もうひとつの理由は、わたしが2020年代のおばさんだから。
先日、妊娠を機にホルモンバランスの乱れを絶賛経験中のヤンガーなベイベー(彼女もヨガ講師をしている)と会って、それぞれ別のステージからいろいろな話をしました。
わたしが友人宅へ行ったのですが、彼女の本棚にあった本のなかに、整体師の女性が「わたしはからだを整えているので、更年期障害はありません。しかし、参加者の皆さんはさまざまな症状を訴えてきます。」と、そういうスタンスで書かれているものがありました。
その整体師のかたが50代後半のときに、このように書いていらっしゃいました。いま現在は70代のかたです。

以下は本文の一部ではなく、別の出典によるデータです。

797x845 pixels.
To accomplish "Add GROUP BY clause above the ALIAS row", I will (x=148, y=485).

これを読んで、わたしの場合は自分が更年期障害を経験しなかったとして、こういう視点・発言スタンスをとるだろうかと考えたら、しないだろうと思いました。身体のことだけを語ることはしないなと。ここは、整体とヨガの小さな違いかもしれません。
わたしはいま同世代の女性たちを見ていて、すでに意識のコントロールの面でヨーギーである人が多いと感じます。
自分たちが受験や就職に苦しんできて、40代からは自分の子どもの所属先対策(さらに早い受験)を頭の片隅に置いて仕事をしていたりする。人生のパラレル進行管理×マルチタスクっぷりがすごい。

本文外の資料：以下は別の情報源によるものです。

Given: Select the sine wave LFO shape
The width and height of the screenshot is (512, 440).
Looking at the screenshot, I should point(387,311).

自分自身は田舎育ちで自然派の考えだったはずなのに、自分の子育てはそうではなくなることもある。そういう葛藤も抱えながら、日々心身をコントロールしながら暮らしています。
「さっきわたし、イライラしているように聞こえてませんでした?」
「大丈夫。ぜんぜん大丈夫です」
と、音声会議中に同時に文字チャットで同世代女性がひっそりと助け合いをしている。仕事の場面での態度のコントロールは、その瞬間に助け合う。これがわたしの周辺の更年期世代のリアルです。

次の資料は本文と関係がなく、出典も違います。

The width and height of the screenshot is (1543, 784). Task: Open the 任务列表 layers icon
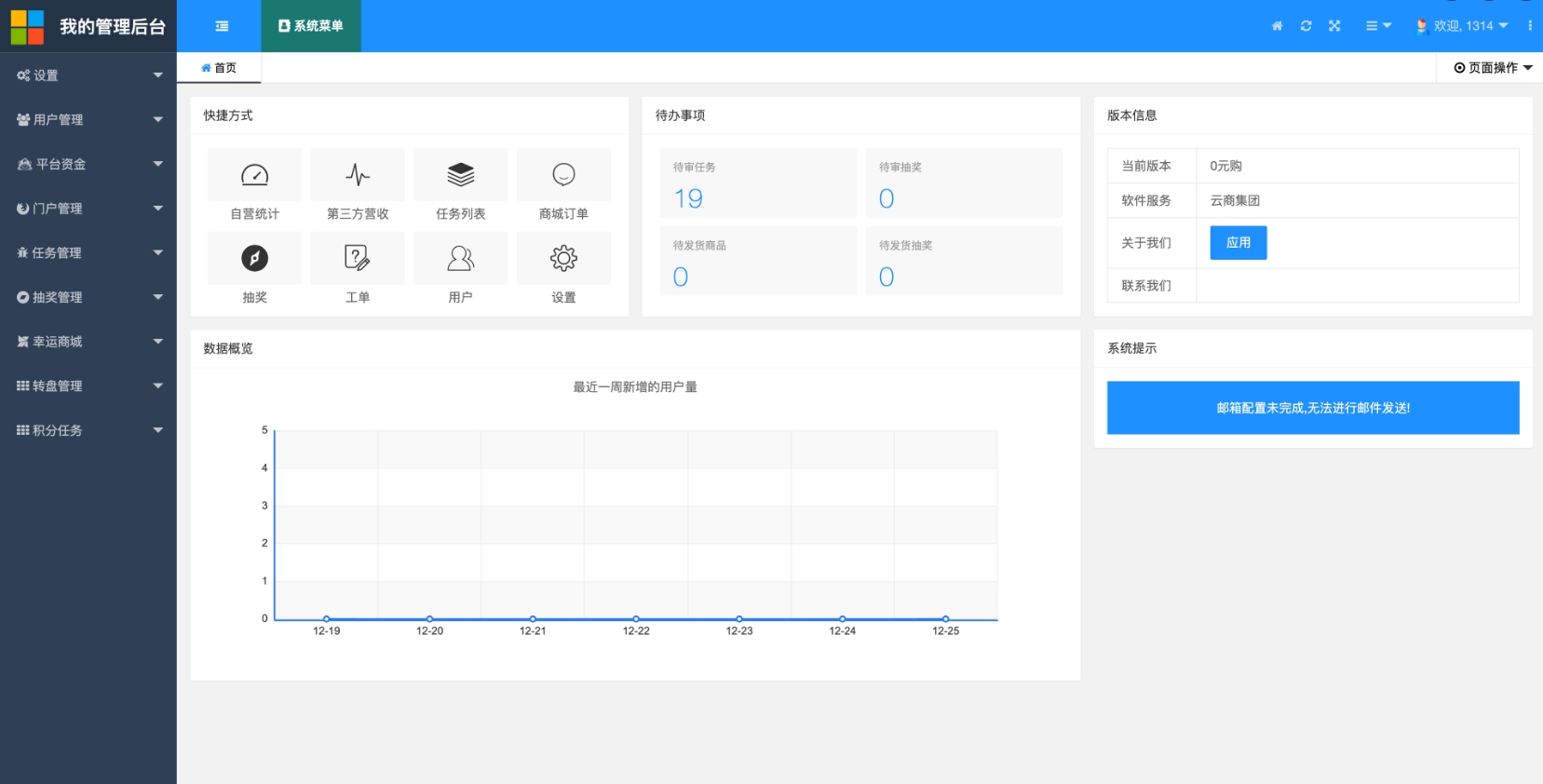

そこには肝っ玉かあさんの武勇伝みたいな語り口の人や、スピリチュアル・グレート・マザーのような口ぶりの人はいません。精神面でこんな助け合いの世界があるだろうかと思うくらい、なんとも言葉にできないような世界を見せてもらっています。
女性たちがヒステリーと評価を下されないように努力をしている。「見ていてぜんぜんそんなイメージがわかない」と言われるように、受験や就職と同じように社会参加できるよう、対策をしています。どんな賢者の集まりだ、これがサット・サンガというやつか……と思うような光景が、現実社会にある。
このように「努力はするけど結果に執着しない」を体現しようと日常的に頑張っている人のなかにいると、社会背景を棚にあげたままヨガの精神論で更年期を語ることなんてできないなと思います。
なので「ヨガと命の母Aとサプリを掛け合わせてるよー」とか、「エクオールチェックしたよー」とか、「ホルモン補充療法も検討できるように10年ぶりに健康診断を受けたわー」なんてことを書いているわけです。
個人差があるといわれているからこそ、「こんなこと書いて意味あるのか」と思うようなことも、解決策は見いだせなくても見いだせないまま書きたい。
いまの時代のいいところは、有名人ではない一般人の “ささやかな変化の感覚” を共有できること。自分の心身が更新されていく、そういうプロセスを記録してみたいと思っています。
パソコンやスマホのOSのアップデートのように、途中で固まっては「この養分入れてよ」「この作業してよ」「これをオフにしてよ」「いま絶対電源切らないでよ!」「今から再起動するわよ!」と言ってきて、対応してまた更新を待つような、そういうことを身体がやりはじめている。
軽く振り回されているけれど、ぜんぶ自分のことなんですよね。
そういうものだと思って、わたしはわたしの記録をしています。
長い話を読んでくださり、ありがとうございました。
「短気は損気」というけれど、わたしは「陰気は損気」と思ってカレー色をまとって日々を送っています。